SJC1 Network Issues
Incident Report for Equinix Metal
Postmortem

Reason for Outage

Start Date: 11/19/2018 at 5:50 PM EST

End Date: 11/19/2018 at 6:43 PM EST

Internal Ticket: #1306

Location: SJC1

Description: SCJ1 Network Issue

Outage Details

On Monday, November 19th 2018, Packet performed an emergency modification to our master firewall in our SJC1 facility, which started at 5:50 PM EST and was resolved at 6:43 PM EST.  

The incident was limited to a single rack, which included a small amount of our c1.small config type.

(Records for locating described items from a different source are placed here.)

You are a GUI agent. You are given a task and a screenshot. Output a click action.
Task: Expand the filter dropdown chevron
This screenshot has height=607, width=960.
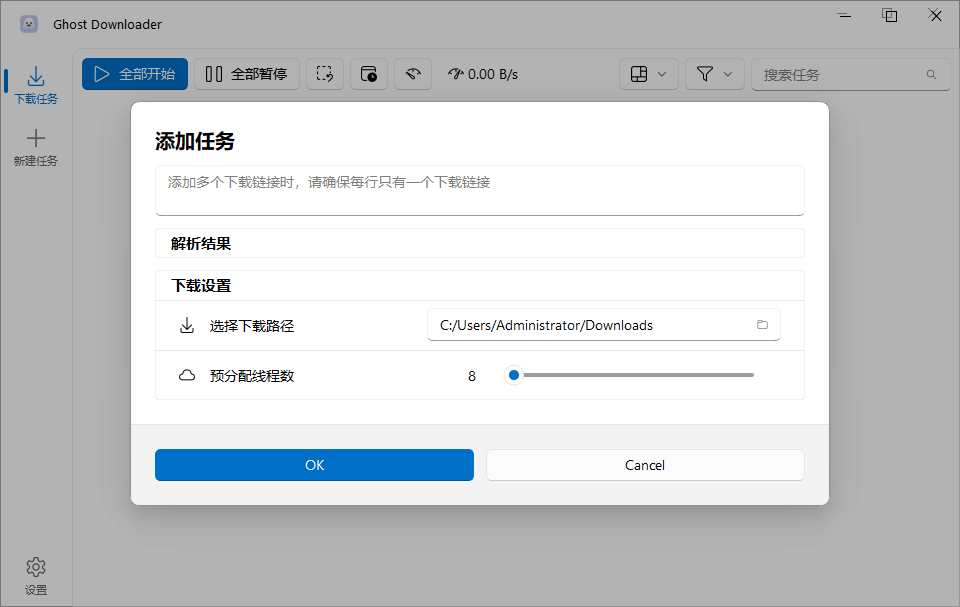click(726, 73)
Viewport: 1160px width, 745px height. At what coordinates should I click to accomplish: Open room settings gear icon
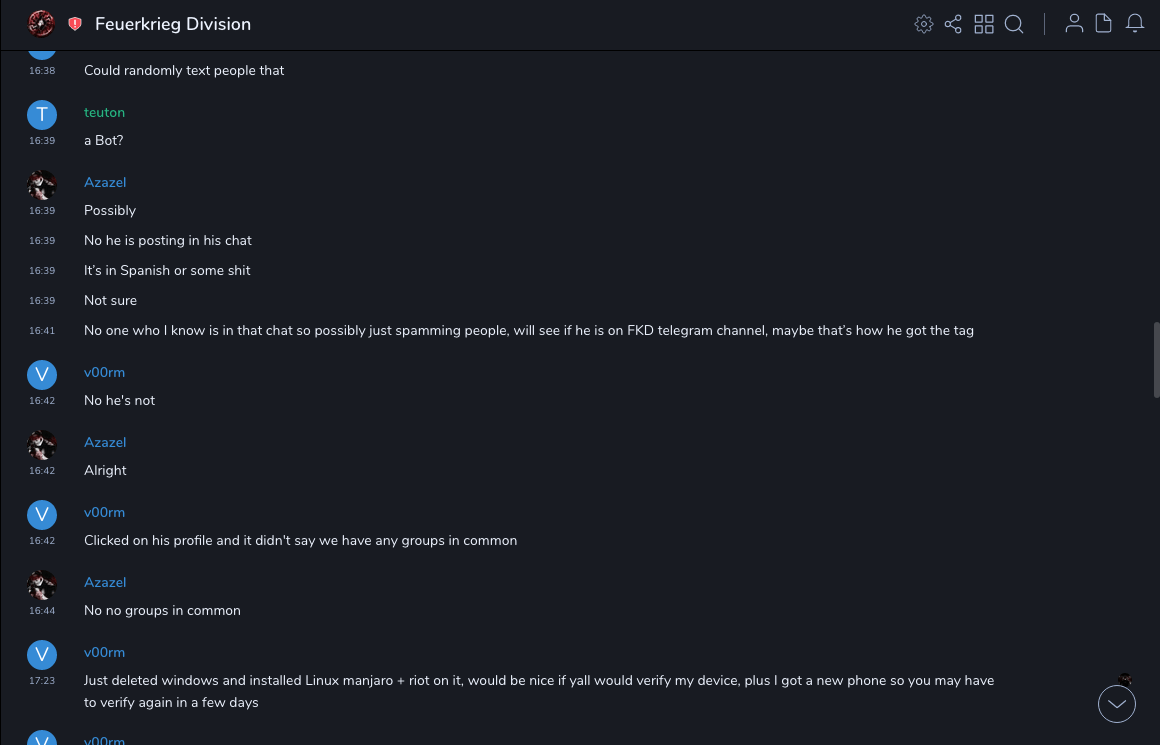pyautogui.click(x=924, y=24)
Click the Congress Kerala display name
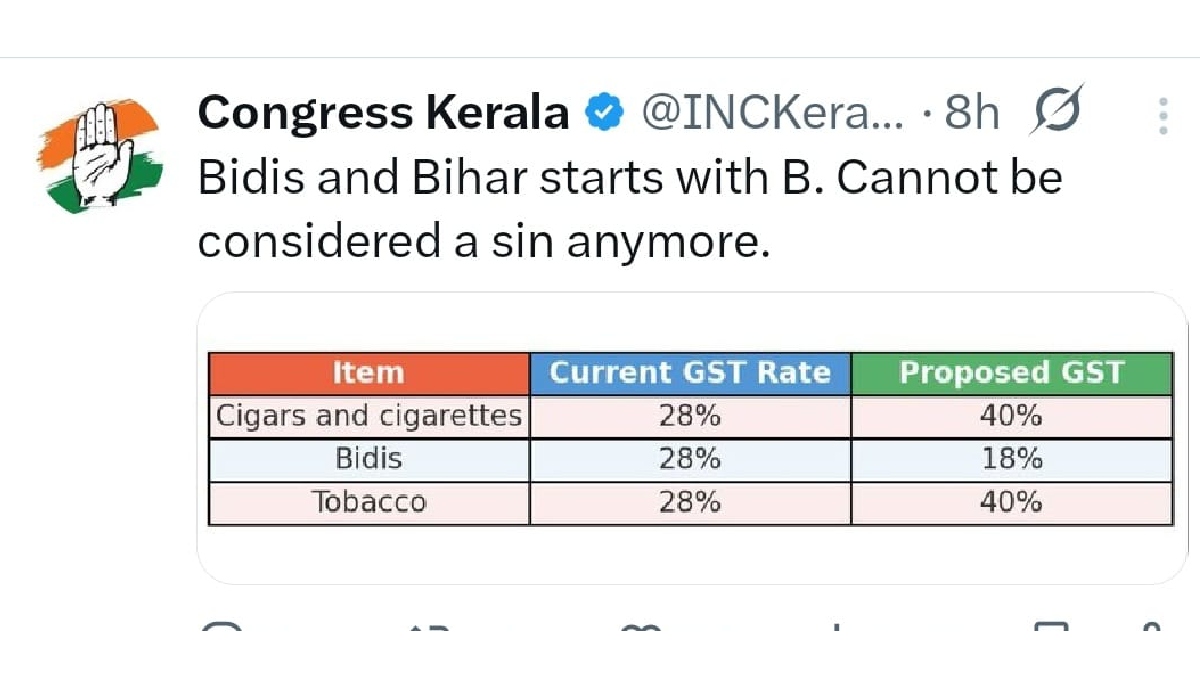Viewport: 1200px width, 675px height. [383, 114]
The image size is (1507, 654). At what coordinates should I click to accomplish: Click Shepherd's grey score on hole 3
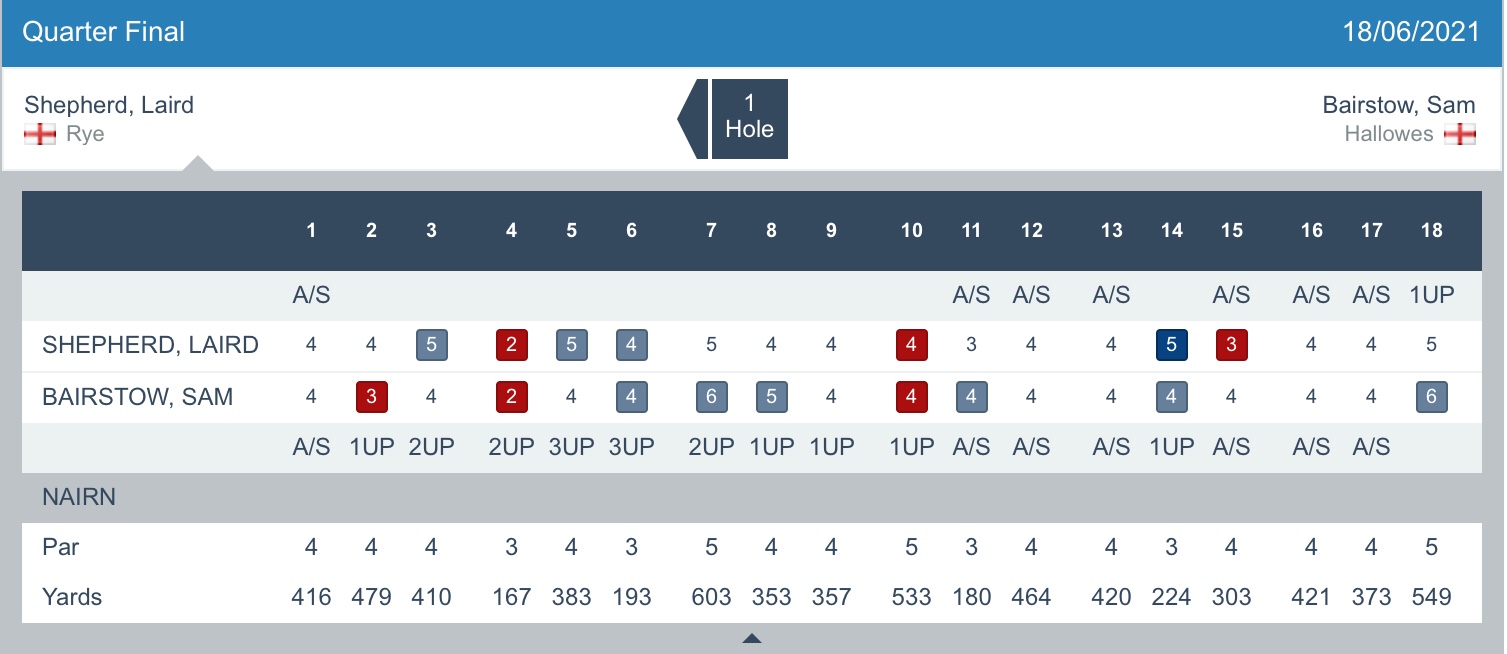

During the incident, our networking team discovered a rule that was discarding legitimate traffic. The discarded traffic was all IPv4. Any IPv6 communication was not affected.

After further investigation, the affecting rule was modified to restore normal traffic patterns. Due to the nature of the incident, our internal network monitoring was not able to alert us in time.

Timeline

All times are in EDT.

  • Monday, November 19, 2018

    • 5:56 PM - Customer Experience was notified of a potential network issue in our SJC1 facility.
    • 6:21  PM - Issue was identified
    • 6:43 PM - Fix was implemented and monitoring began.
    • 8:31 PM - Monitoring was completed and issue was resolved.

Impact Notes

  1. This incident was isolated to a specific rack.
Posted Nov 21, 2018 - 21:24 UTC

Resolved
This incident has been resolved.
Posted Nov 20, 2018 - 01:31 UTC
Monitoring
A fix has been implemented and we are monitoring the results.
Posted Nov 19, 2018 - 23:43 UTC
Identified
The affected servers are limited to single rack. Our network engineers are working on a fix.
Posted Nov 19, 2018 - 23:21 UTC
Investigating
We are currently investigating reports of network issues in our SJC1 facility.
Posted Nov 19, 2018 - 23:00 UTC
This incident affected: Equinix Metal Network.